December 19, 2002
Learning words without the pleasure of hearing them rhyme
From: Milwaukee Journal Sentinel, WI - 19 Dec 2002
Crocker Stephenson
The second-graders in Joanie Stratman's class have a spelling test.
First word: chew.
Second word: shoe.
You probably noticed, even without saying them out loud, that chew rhymes with shoe.
What a language this English is.
Hugh, view, two, you, zoo and do. None is spelled alike. All sound alike. All rhyme.

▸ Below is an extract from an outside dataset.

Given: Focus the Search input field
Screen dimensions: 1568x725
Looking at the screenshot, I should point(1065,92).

There are 23 kids in Stratman's second-grade class. Seven are either deaf or hard of hearing. Rhyming, for them, is an idea with only a vague reality.
Third word: crunch.
Crunch is a sound deaf people understand. Crunch is what an apple does when it is being chewed. Crunch, what that rhymes with, is the sound of walking through brittle snow.

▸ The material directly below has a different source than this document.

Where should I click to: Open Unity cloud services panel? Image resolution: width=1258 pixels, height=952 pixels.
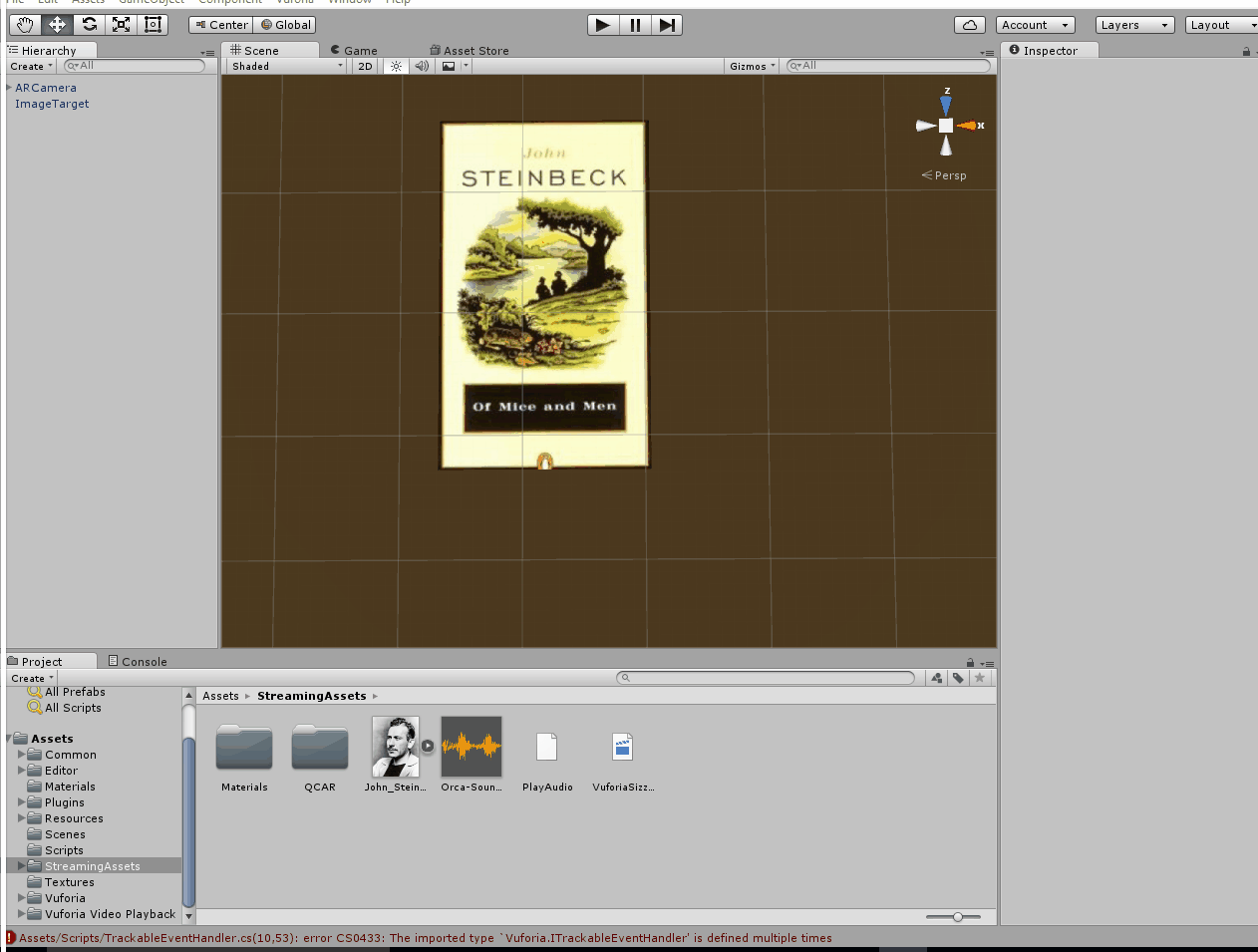pos(969,24)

"This is the hard word of the week," Stratman announces. "Get ready for it. Here it comes.
" 'Shimmering. 'Shimmering.' As I looked up in the sky, I saw the stars shimmering."

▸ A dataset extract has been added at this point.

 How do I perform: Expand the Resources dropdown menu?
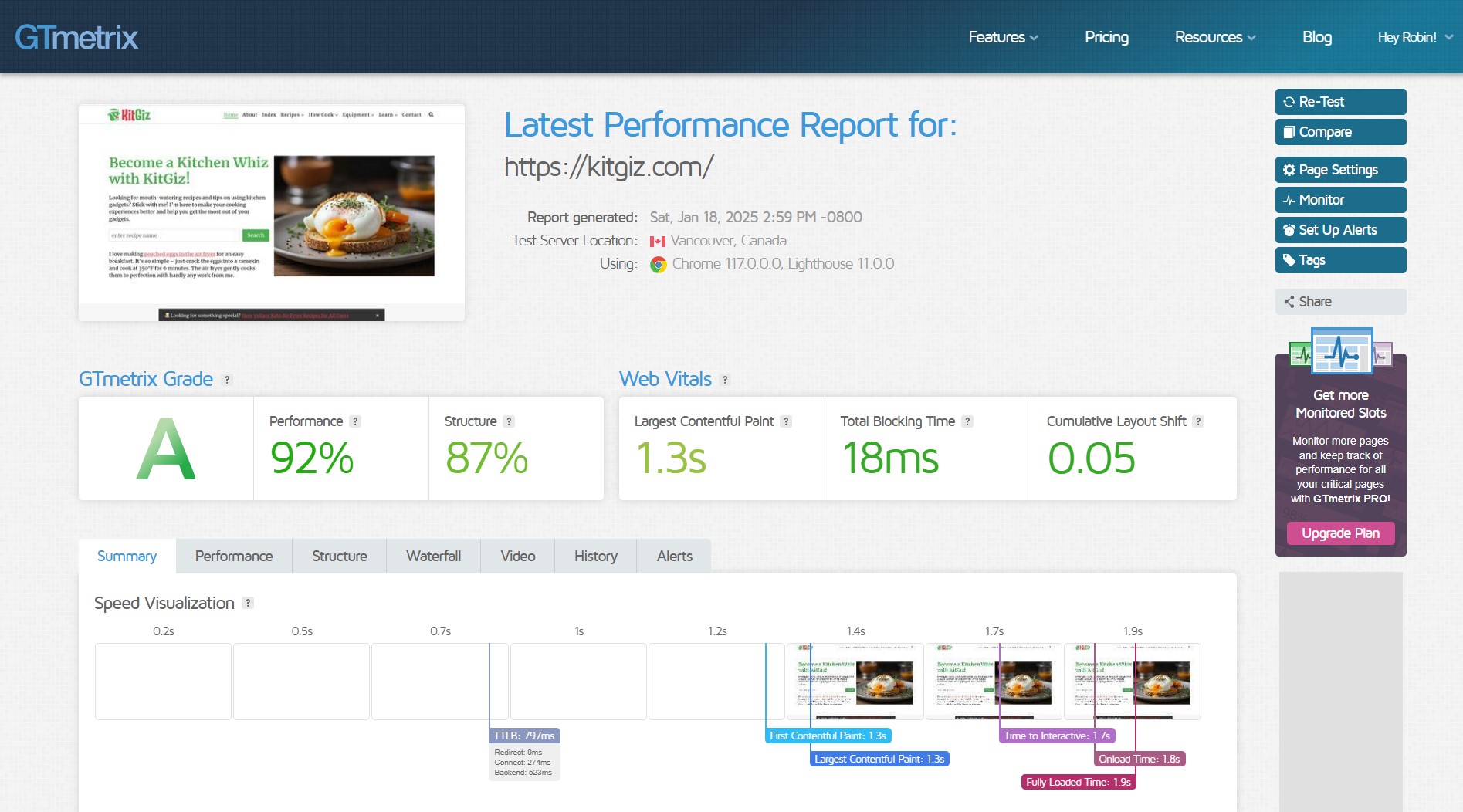(x=1214, y=37)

If you are a hearing person, try for a minute to drain the sound out of the word shimmering.
It's a visual word. It's a word about appearances. It's like the word dappled.
But shimmering and dappled don't mean quite the same thing. And their meanings are, for hearing people, attached to the sounds they make. A clue to the difference between the meanings of dappled and shimmering can be found in their sounds.
Stratman teaches at Milwaukee Sign Language School, which is part of the Milwaukee Public Schools system.
About 80 of its 600 students are hard of hearing or are deaf. She teaches with Lisa Hanel, who is sick today. Hanel is trained to teach kids who are deaf or hard of hearing. Katie Johnson, a licensed educational interpreter, works with Stratman and Hanel.
Fifth word: shadow.
Stratman says it, and Johnson signs it in American Sign Language. The kids put pencil to paper. It's a pretty word: shadow.
The principal of Milwaukee Sign Language School is Chuck Marks.
Marks loves music. Big Beatles fan. There's a picture of Louis Armstrong in his office, and there's Herman Leonard's photograph of Ella Fitzgerald singing in a nightclub to Duke Ellington and Benny Goodman, and there's Art Kane's famous jazz portrait "Harlem 1958."
Marks is in his fourth year at MSLS. He is wearing a sweat shirt with his name on the chest, spelled out in American Manual. He doesn't know what it is like to be deaf.
But he is learning.
Marks used to think that if he were made to choose between the ability to see and the ability to hear, he would pick sight. Until he came to MSLS, he took for granted the utility and pleasure of sound.
Now, given the terrible choice, he thinks perhaps he would choose blindness. Sometimes he goes home at night, puts on Miles Davis and turns the stereo up loud.